» 出題内容 A
次の一覧のうち、「You are a computer-use agent. This」を含む行から一覧の最後の行までを、一字一句変えずに書き写してください。

» 本文抜粋
──────────────────────────────
開発中のステルス爆撃機「B-21レイダー」を欲しがるオーストラリアに対して米国メディアは陸上配備型長距離ミサイルに投資したほうが費用対効果が高いと指摘している。
参考:How Australia Can Defend Itself Against China’s Military
中国からオーストラリアを守るためにはステルス爆撃機「B-21レイダー」が必要か?
オーストラリアはダーウィンから約300km南にあるティンダル空軍基地拡張に約11億豪ドル(約740億円)を投資して、2027年までに滑走路延長や新しいターミナルの建設、燃料備蓄施設や整備施設を増設、基地に駐留する部隊のために住居や水道・電気といったインフラ整備を行うことを決定した。
では、何故ティンダル空軍基地を拡張することになったのか?
この基地は中国本土から4,000km以上離れた場所に位置しているため、中国軍が運用している大陸間弾道ミサイル「DF-31」から逃れる事はできないが、より迎撃が困難な極超音速滑空ミサイル「DF-17」は届かないため、DF-17が届くグアム基地よりも地理的な条件で価値が高いと米軍が見ているためだ。
──────────────────────────────
» 出題内容 B
本文抜粋について、次の問いに答えてください。
(i) ティンダル空軍基地はダーウィンから南へ約何kmの場所にありますか。
(ii) オーストラリアが同基地の拡張に投資する額はいくらですか。
(iii) 同基地には届かないとされている中国軍のミサイルは何ですか。

データセットに含まれる記録:
──────────────────────────────
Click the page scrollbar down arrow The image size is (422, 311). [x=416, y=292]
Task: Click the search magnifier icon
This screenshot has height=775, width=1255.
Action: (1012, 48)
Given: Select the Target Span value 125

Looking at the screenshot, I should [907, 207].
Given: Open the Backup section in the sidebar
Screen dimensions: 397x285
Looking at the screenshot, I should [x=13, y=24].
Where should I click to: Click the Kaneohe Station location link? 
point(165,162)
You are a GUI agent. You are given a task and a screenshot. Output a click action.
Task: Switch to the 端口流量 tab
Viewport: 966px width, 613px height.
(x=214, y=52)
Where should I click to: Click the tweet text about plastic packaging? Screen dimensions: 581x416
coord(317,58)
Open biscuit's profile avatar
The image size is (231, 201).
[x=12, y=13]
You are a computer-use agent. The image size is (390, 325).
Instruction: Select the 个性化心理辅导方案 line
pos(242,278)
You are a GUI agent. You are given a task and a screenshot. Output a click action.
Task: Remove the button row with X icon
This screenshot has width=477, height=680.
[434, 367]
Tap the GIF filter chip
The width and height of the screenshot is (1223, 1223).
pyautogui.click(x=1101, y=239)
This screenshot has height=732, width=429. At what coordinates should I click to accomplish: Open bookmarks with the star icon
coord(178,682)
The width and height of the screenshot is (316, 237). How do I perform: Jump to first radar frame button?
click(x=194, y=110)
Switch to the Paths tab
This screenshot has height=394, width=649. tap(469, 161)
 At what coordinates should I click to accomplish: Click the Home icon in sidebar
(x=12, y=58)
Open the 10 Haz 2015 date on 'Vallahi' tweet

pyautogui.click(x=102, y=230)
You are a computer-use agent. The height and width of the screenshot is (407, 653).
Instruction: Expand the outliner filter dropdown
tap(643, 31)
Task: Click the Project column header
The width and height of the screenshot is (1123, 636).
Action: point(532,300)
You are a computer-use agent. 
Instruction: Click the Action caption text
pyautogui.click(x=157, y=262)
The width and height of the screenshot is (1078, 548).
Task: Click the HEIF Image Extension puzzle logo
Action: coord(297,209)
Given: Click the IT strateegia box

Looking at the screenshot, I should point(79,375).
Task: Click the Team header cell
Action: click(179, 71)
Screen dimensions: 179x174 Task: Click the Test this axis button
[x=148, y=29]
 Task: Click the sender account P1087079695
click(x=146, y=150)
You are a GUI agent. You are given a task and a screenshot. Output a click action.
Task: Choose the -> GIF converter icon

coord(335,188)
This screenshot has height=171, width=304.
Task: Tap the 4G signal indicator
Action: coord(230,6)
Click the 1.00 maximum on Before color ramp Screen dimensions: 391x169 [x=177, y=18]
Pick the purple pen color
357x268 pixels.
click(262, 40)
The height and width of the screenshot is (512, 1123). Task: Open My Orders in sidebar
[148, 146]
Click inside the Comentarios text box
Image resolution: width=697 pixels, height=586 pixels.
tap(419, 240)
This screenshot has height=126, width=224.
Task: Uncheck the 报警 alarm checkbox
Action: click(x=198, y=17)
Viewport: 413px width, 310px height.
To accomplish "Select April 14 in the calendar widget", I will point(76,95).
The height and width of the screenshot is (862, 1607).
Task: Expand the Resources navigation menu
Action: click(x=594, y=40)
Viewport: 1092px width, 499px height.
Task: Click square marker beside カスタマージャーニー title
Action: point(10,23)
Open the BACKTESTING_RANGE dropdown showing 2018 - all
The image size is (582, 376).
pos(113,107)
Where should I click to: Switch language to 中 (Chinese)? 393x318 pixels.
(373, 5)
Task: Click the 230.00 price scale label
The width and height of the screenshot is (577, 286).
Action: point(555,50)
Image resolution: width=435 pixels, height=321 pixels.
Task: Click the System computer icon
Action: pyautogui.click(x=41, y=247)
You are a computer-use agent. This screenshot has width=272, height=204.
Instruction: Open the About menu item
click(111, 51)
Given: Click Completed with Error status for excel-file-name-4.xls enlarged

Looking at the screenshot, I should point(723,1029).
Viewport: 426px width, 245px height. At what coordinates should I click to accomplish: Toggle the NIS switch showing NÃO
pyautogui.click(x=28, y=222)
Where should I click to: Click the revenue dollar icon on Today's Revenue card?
──────────────────────────────
» 記述解答 A
You are a computer-use agent. This screenshot has width=272, height=204.
Instruction: Open the About menu item
click(111, 51)
Given: Click Completed with Error status for excel-file-name-4.xls enlarged

Looking at the screenshot, I should point(723,1029).
Viewport: 426px width, 245px height. At what coordinates should I click to accomplish: Toggle the NIS switch showing NÃO
pyautogui.click(x=28, y=222)
Where should I click to: Click the revenue dollar icon on Today's Revenue card?

» 記述解答 B
(i) 約300kmです。
(ii) 約11億豪ドル(約740億円)です。
(iii) 極超音速滑空ミサイル「DF-17」です。